[Records provided start]

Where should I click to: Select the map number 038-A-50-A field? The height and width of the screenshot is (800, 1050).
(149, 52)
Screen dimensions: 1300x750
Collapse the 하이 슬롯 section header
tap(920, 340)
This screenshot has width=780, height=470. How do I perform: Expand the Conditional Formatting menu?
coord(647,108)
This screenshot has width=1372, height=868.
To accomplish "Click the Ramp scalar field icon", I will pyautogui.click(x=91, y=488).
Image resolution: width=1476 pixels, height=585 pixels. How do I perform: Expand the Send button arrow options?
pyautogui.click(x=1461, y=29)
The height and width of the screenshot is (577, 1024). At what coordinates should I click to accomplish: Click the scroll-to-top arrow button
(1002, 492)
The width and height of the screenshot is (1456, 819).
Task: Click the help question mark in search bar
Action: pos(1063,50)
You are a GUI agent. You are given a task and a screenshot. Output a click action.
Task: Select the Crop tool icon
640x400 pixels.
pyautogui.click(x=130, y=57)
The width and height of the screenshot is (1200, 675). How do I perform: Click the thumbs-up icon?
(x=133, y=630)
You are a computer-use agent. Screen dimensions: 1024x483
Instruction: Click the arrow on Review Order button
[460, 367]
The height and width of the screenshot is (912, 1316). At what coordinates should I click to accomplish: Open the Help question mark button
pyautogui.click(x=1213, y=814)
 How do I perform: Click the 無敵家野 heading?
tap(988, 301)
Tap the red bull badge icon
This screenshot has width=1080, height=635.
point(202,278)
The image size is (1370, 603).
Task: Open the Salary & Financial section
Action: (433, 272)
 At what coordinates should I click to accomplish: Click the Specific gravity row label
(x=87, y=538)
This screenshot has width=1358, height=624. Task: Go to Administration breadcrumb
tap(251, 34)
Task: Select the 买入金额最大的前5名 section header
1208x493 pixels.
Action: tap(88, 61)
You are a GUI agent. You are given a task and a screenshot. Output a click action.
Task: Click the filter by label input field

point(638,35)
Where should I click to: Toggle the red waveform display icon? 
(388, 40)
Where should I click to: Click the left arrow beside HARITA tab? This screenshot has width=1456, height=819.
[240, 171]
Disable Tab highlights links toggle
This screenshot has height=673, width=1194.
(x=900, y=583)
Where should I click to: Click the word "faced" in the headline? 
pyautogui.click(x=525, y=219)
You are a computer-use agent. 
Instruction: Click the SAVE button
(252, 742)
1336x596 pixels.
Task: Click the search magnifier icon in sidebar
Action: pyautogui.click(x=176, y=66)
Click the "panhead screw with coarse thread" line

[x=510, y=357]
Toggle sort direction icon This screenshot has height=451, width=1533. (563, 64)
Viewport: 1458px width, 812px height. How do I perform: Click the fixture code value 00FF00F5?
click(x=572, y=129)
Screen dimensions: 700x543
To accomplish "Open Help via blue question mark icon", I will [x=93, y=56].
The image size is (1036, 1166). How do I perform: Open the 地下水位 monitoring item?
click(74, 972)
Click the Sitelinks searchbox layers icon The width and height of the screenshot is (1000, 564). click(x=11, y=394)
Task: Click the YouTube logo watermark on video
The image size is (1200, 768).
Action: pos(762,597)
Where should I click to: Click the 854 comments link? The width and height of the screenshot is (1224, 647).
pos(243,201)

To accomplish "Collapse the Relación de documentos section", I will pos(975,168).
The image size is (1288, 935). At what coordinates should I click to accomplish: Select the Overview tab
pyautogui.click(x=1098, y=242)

[Records provided end]

Task details: Can you rewrite all of the material above, replacing "How do I perform" with "What should I do to" and leaving everything else unchanged?

Answer to this exercise:
Where should I click to: Select the map number 038-A-50-A field? The height and width of the screenshot is (800, 1050).
(149, 52)
Screen dimensions: 1300x750
Collapse the 하이 슬롯 section header
tap(920, 340)
This screenshot has width=780, height=470. What should I do to: Expand the Conditional Formatting menu?
coord(647,108)
This screenshot has width=1372, height=868.
To accomplish "Click the Ramp scalar field icon", I will pyautogui.click(x=91, y=488).
Image resolution: width=1476 pixels, height=585 pixels. What should I do to: Expand the Send button arrow options?
pyautogui.click(x=1461, y=29)
The height and width of the screenshot is (577, 1024). At what coordinates should I click to accomplish: Click the scroll-to-top arrow button
(1002, 492)
The width and height of the screenshot is (1456, 819).
Task: Click the help question mark in search bar
Action: pos(1063,50)
You are a GUI agent. You are given a task and a screenshot. Output a click action.
Task: Select the Crop tool icon
640x400 pixels.
pyautogui.click(x=130, y=57)
The width and height of the screenshot is (1200, 675). What should I do to: Click the thumbs-up icon?
(x=133, y=630)
You are a computer-use agent. Screen dimensions: 1024x483
Instruction: Click the arrow on Review Order button
[460, 367]
The height and width of the screenshot is (912, 1316). At what coordinates should I click to accomplish: Open the Help question mark button
pyautogui.click(x=1213, y=814)
 What should I do to: Click the 無敵家野 heading?
tap(988, 301)
Tap the red bull badge icon
This screenshot has width=1080, height=635.
point(202,278)
The image size is (1370, 603).
Task: Open the Salary & Financial section
Action: (433, 272)
 At what coordinates should I click to accomplish: Click the Specific gravity row label
(x=87, y=538)
This screenshot has width=1358, height=624. Task: Go to Administration breadcrumb
tap(251, 34)
Task: Select the 买入金额最大的前5名 section header
1208x493 pixels.
Action: tap(88, 61)
You are a GUI agent. You are given a task and a screenshot. Output a click action.
Task: Click the filter by label input field

point(638,35)
Where should I click to: Toggle the red waveform display icon? 
(388, 40)
Where should I click to: Click the left arrow beside HARITA tab? This screenshot has width=1456, height=819.
[240, 171]
Disable Tab highlights links toggle
This screenshot has height=673, width=1194.
(x=900, y=583)
Where should I click to: Click the word "faced" in the headline? 
pyautogui.click(x=525, y=219)
You are a computer-use agent. 
Instruction: Click the SAVE button
(252, 742)
1336x596 pixels.
Task: Click the search magnifier icon in sidebar
Action: pyautogui.click(x=176, y=66)
Click the "panhead screw with coarse thread" line

[x=510, y=357]
Toggle sort direction icon This screenshot has height=451, width=1533. (563, 64)
Viewport: 1458px width, 812px height. What should I do to: Click the fixture code value 00FF00F5?
click(x=572, y=129)
Screen dimensions: 700x543
To accomplish "Open Help via blue question mark icon", I will [x=93, y=56].
The image size is (1036, 1166). What should I do to: Open the 地下水位 monitoring item?
click(74, 972)
Click the Sitelinks searchbox layers icon The width and height of the screenshot is (1000, 564). click(x=11, y=394)
Task: Click the YouTube logo watermark on video
The image size is (1200, 768).
Action: pos(762,597)
Where should I click to: Click the 854 comments link? The width and height of the screenshot is (1224, 647).
pos(243,201)

To accomplish "Collapse the Relación de documentos section", I will pos(975,168).
The image size is (1288, 935). At what coordinates should I click to accomplish: Select the Overview tab
pyautogui.click(x=1098, y=242)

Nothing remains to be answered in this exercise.